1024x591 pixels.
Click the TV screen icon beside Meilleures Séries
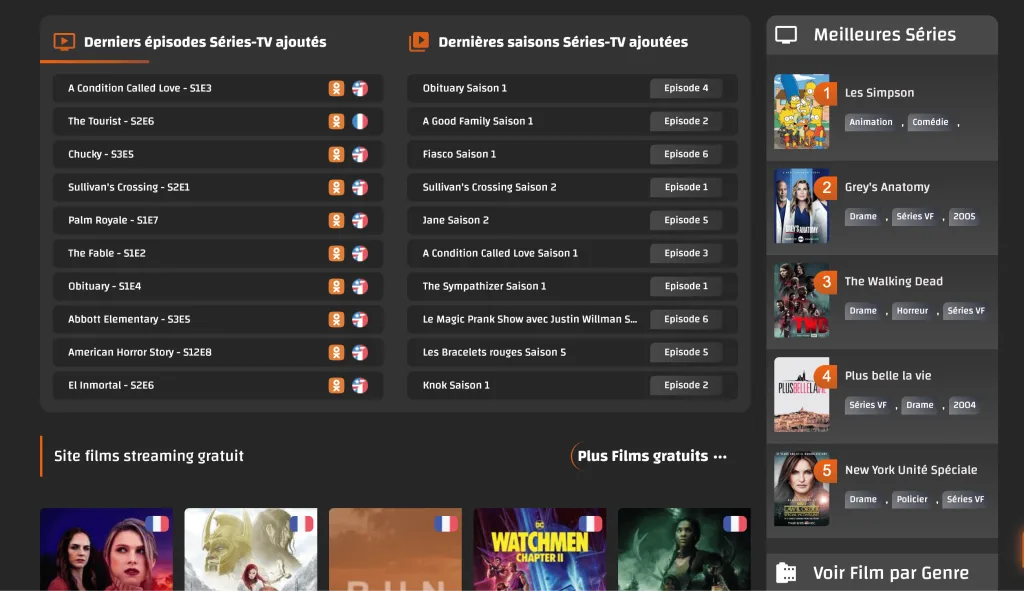[787, 35]
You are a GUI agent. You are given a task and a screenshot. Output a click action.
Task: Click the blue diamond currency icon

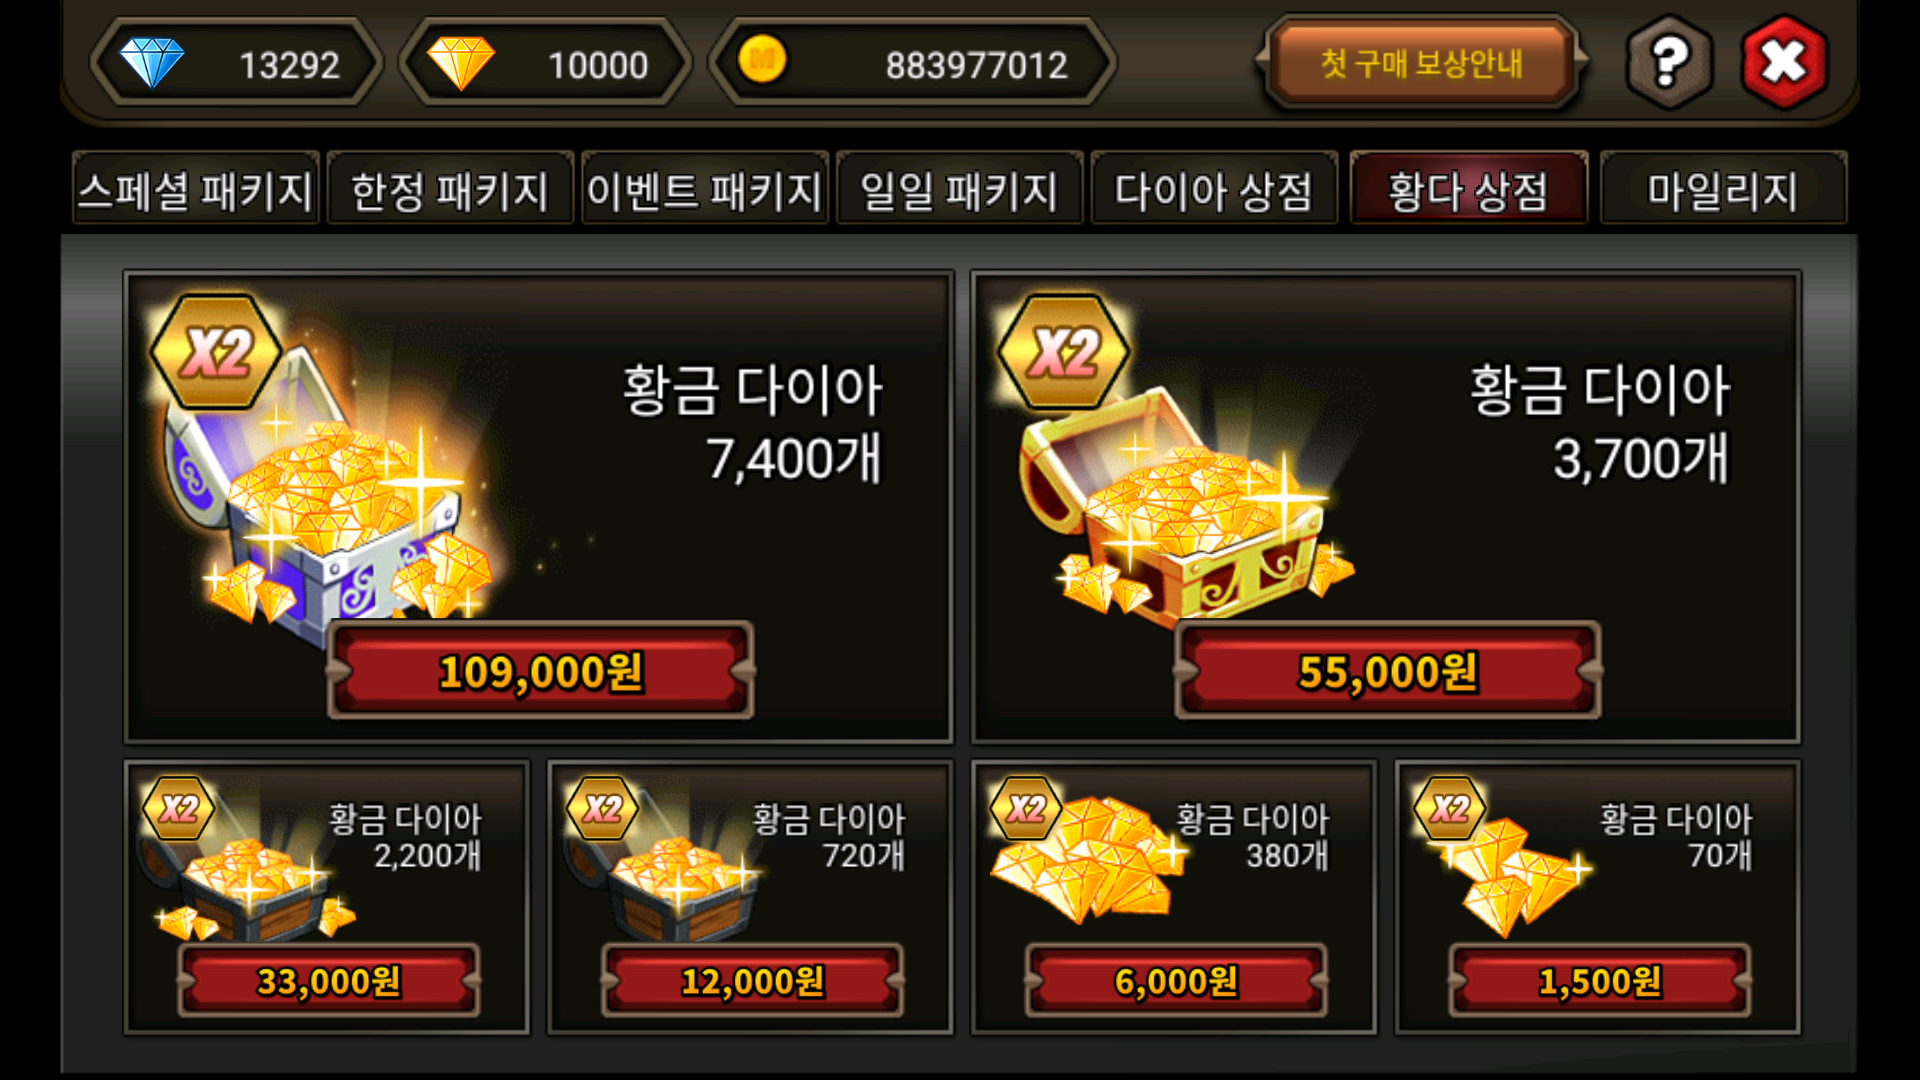(x=152, y=63)
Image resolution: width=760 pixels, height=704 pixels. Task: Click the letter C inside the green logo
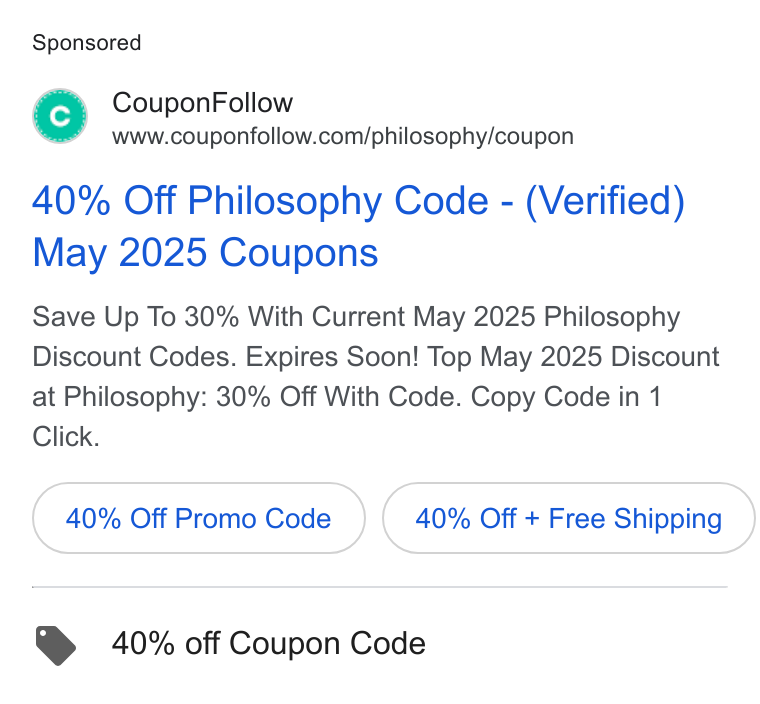click(60, 116)
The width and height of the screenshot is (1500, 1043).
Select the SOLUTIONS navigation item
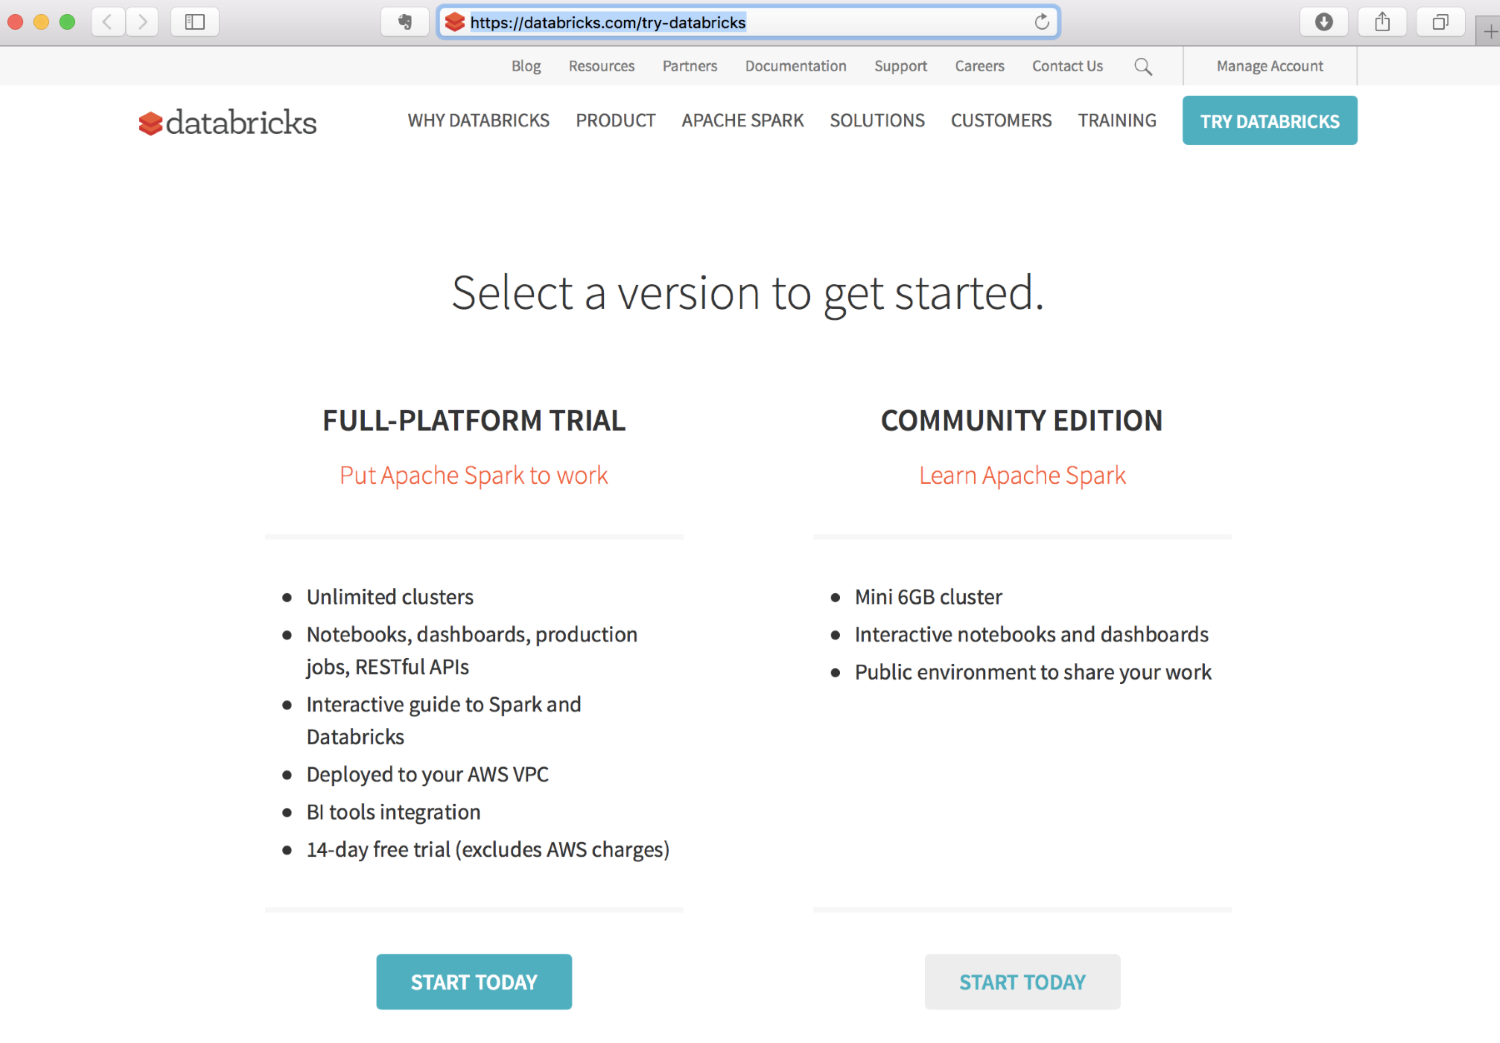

-------------------------

● The task: Without the pictures, repeat all the records word for word.

● Problem solution:
1024x591 pixels.
Click the TV screen icon beside Meilleures Séries
[787, 35]
You are a GUI agent. You are given a task and a screenshot. Output a click action.
Task: Click the blue diamond currency icon

(x=152, y=63)
Image resolution: width=760 pixels, height=704 pixels. Task: Click the letter C inside the green logo
click(60, 116)
The width and height of the screenshot is (1500, 1043).
Select the SOLUTIONS navigation item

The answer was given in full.